Source data below:
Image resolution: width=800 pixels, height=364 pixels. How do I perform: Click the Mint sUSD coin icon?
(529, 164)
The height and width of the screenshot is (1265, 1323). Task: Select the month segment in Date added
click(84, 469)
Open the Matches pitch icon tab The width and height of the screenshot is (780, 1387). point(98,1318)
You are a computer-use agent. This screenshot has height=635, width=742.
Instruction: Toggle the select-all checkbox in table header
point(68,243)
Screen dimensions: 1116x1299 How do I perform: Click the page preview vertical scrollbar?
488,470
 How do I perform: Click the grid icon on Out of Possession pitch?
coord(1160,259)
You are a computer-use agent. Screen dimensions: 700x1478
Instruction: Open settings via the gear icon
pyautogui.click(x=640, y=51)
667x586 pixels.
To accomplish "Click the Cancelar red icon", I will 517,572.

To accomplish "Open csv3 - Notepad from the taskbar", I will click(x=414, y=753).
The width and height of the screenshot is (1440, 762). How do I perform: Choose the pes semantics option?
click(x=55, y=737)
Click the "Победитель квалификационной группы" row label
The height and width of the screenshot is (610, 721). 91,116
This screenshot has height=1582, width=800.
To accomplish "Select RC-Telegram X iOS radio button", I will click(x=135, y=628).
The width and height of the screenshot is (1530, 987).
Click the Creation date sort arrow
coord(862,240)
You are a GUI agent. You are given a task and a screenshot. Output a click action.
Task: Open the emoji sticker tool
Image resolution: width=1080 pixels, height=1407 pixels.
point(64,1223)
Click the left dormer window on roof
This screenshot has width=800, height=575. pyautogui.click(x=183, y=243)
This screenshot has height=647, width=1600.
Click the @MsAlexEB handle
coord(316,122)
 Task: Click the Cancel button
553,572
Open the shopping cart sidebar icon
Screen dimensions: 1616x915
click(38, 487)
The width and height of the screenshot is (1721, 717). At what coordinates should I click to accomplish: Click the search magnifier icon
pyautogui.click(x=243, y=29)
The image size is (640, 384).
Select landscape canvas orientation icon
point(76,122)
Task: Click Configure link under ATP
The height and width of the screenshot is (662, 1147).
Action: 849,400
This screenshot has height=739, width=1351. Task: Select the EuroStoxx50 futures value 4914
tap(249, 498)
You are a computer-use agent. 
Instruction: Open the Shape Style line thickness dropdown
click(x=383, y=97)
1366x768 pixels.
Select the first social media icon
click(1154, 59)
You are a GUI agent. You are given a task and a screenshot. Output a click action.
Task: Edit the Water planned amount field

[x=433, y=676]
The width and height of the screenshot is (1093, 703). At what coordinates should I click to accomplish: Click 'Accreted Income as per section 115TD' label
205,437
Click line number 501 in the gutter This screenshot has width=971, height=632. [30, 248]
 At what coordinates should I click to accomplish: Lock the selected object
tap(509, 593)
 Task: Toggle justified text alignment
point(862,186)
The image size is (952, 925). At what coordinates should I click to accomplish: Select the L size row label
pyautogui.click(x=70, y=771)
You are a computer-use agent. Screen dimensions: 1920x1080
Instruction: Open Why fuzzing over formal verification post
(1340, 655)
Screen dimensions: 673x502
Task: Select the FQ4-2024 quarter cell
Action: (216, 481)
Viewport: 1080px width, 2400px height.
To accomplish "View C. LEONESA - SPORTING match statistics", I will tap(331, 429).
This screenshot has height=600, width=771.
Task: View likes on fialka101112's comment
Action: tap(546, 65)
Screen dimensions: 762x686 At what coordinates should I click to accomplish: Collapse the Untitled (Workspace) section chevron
End of Source data.
Here the job is to restate all of the data word for word.

* **Final answer**:
Image resolution: width=800 pixels, height=364 pixels. How do I perform: Click the Mint sUSD coin icon?
(529, 164)
The height and width of the screenshot is (1265, 1323). Task: Select the month segment in Date added
click(84, 469)
Open the Matches pitch icon tab The width and height of the screenshot is (780, 1387). point(98,1318)
You are a computer-use agent. This screenshot has height=635, width=742.
Instruction: Toggle the select-all checkbox in table header
point(68,243)
Screen dimensions: 1116x1299 How do I perform: Click the page preview vertical scrollbar?
488,470
 How do I perform: Click the grid icon on Out of Possession pitch?
coord(1160,259)
You are a computer-use agent. Screen dimensions: 700x1478
Instruction: Open settings via the gear icon
pyautogui.click(x=640, y=51)
667x586 pixels.
To accomplish "Click the Cancelar red icon", I will 517,572.

To accomplish "Open csv3 - Notepad from the taskbar", I will click(x=414, y=753).
The width and height of the screenshot is (1440, 762). How do I perform: Choose the pes semantics option?
click(x=55, y=737)
Click the "Победитель квалификационной группы" row label
The height and width of the screenshot is (610, 721). 91,116
This screenshot has height=1582, width=800.
To accomplish "Select RC-Telegram X iOS radio button", I will click(x=135, y=628).
The width and height of the screenshot is (1530, 987).
Click the Creation date sort arrow
coord(862,240)
You are a GUI agent. You are given a task and a screenshot. Output a click action.
Task: Open the emoji sticker tool
Image resolution: width=1080 pixels, height=1407 pixels.
point(64,1223)
Click the left dormer window on roof
This screenshot has width=800, height=575. pyautogui.click(x=183, y=243)
This screenshot has height=647, width=1600.
Click the @MsAlexEB handle
coord(316,122)
 Task: Click the Cancel button
553,572
Open the shopping cart sidebar icon
Screen dimensions: 1616x915
click(38, 487)
The width and height of the screenshot is (1721, 717). At what coordinates should I click to accomplish: Click the search magnifier icon
pyautogui.click(x=243, y=29)
The image size is (640, 384).
Select landscape canvas orientation icon
point(76,122)
Task: Click Configure link under ATP
The height and width of the screenshot is (662, 1147).
Action: 849,400
This screenshot has height=739, width=1351. Task: Select the EuroStoxx50 futures value 4914
tap(249, 498)
You are a computer-use agent. 
Instruction: Open the Shape Style line thickness dropdown
click(x=383, y=97)
1366x768 pixels.
Select the first social media icon
click(1154, 59)
You are a GUI agent. You are given a task and a screenshot. Output a click action.
Task: Edit the Water planned amount field

[x=433, y=676]
The width and height of the screenshot is (1093, 703). At what coordinates should I click to accomplish: Click 'Accreted Income as per section 115TD' label
205,437
Click line number 501 in the gutter This screenshot has width=971, height=632. [30, 248]
 At what coordinates should I click to accomplish: Lock the selected object
tap(509, 593)
 Task: Toggle justified text alignment
point(862,186)
The image size is (952, 925). At what coordinates should I click to accomplish: Select the L size row label
pyautogui.click(x=70, y=771)
You are a computer-use agent. Screen dimensions: 1920x1080
Instruction: Open Why fuzzing over formal verification post
(1340, 655)
Screen dimensions: 673x502
Task: Select the FQ4-2024 quarter cell
Action: (216, 481)
Viewport: 1080px width, 2400px height.
To accomplish "View C. LEONESA - SPORTING match statistics", I will tap(331, 429).
This screenshot has height=600, width=771.
Task: View likes on fialka101112's comment
Action: tap(546, 65)
Screen dimensions: 762x686 At what coordinates should I click to accomplish: Collapse the Untitled (Workspace) section chevron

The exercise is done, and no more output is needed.